**Material provided**
────────────────
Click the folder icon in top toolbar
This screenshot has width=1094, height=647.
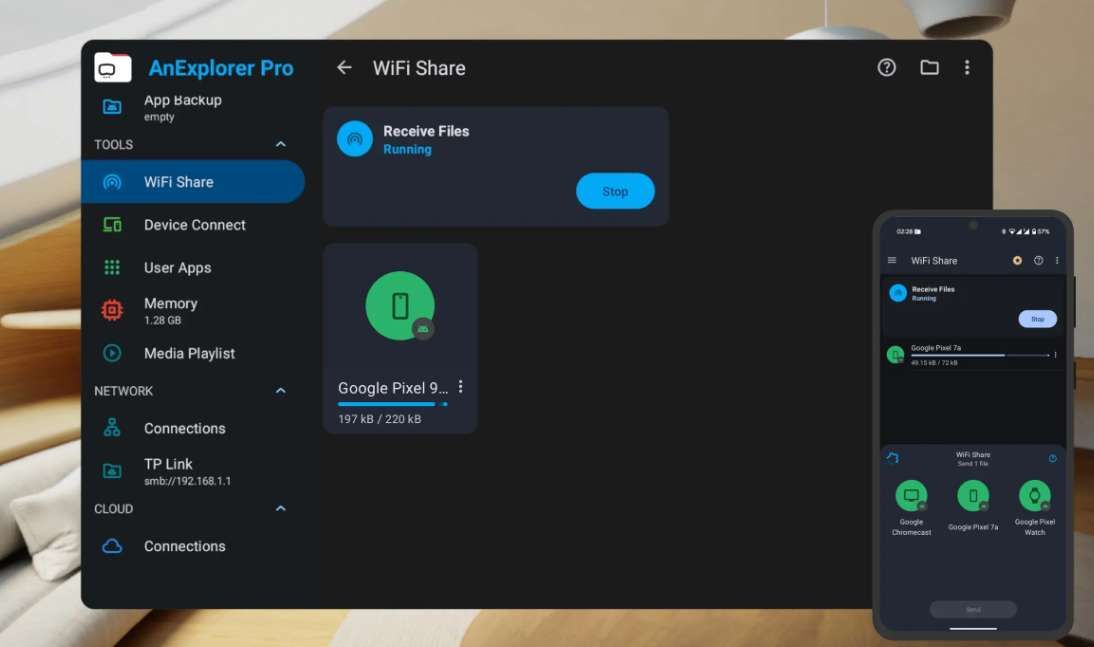pos(929,68)
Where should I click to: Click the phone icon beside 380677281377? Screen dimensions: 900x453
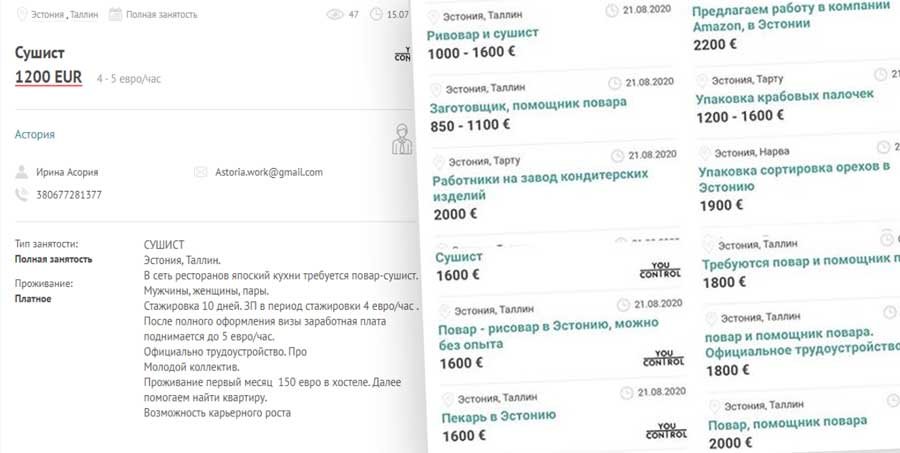point(22,195)
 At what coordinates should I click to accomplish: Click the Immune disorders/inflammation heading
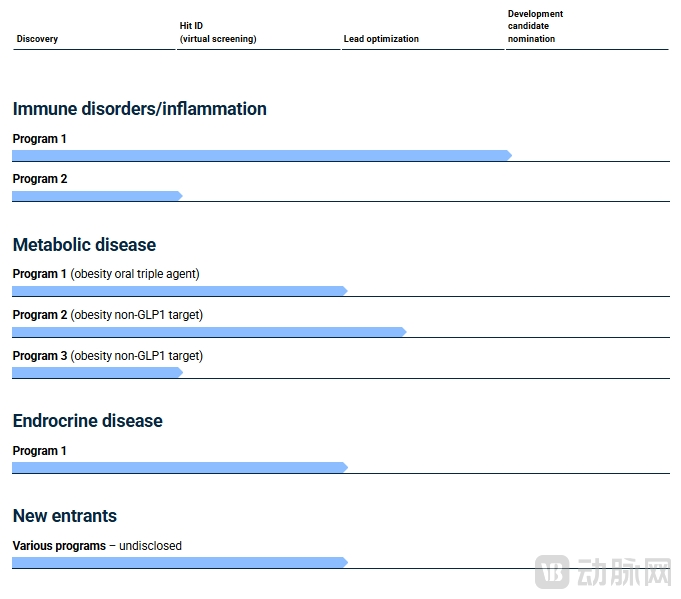click(x=139, y=109)
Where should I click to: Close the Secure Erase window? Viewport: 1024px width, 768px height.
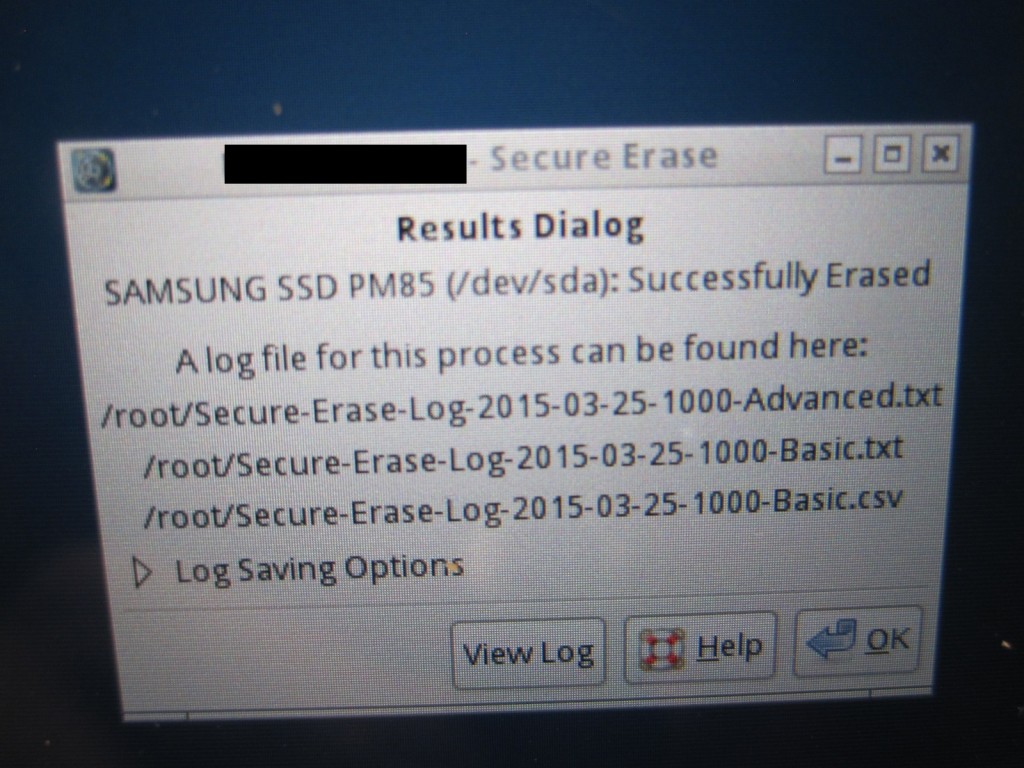click(x=940, y=153)
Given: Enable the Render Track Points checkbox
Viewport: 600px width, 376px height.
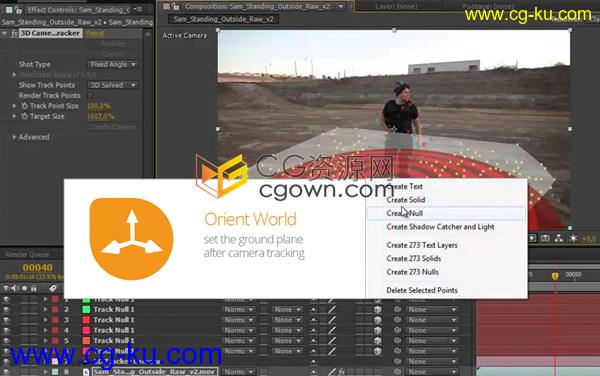Looking at the screenshot, I should [x=90, y=95].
────────────────
**Directions**
Leave out every picture and transcribe the remaining entries exactly.

**Result of the task**
Click the folder icon in top toolbar
This screenshot has width=1094, height=647.
pos(929,68)
Where should I click to: Click the phone icon beside 380677281377? Screen dimensions: 900x453
point(22,195)
 At what coordinates should I click to accomplish: Click the Immune disorders/inflammation heading
click(x=139, y=109)
Where should I click to: Close the Secure Erase window? Viewport: 1024px width, 768px height.
click(x=940, y=153)
Given: Enable the Render Track Points checkbox
Viewport: 600px width, 376px height.
Looking at the screenshot, I should [x=90, y=95].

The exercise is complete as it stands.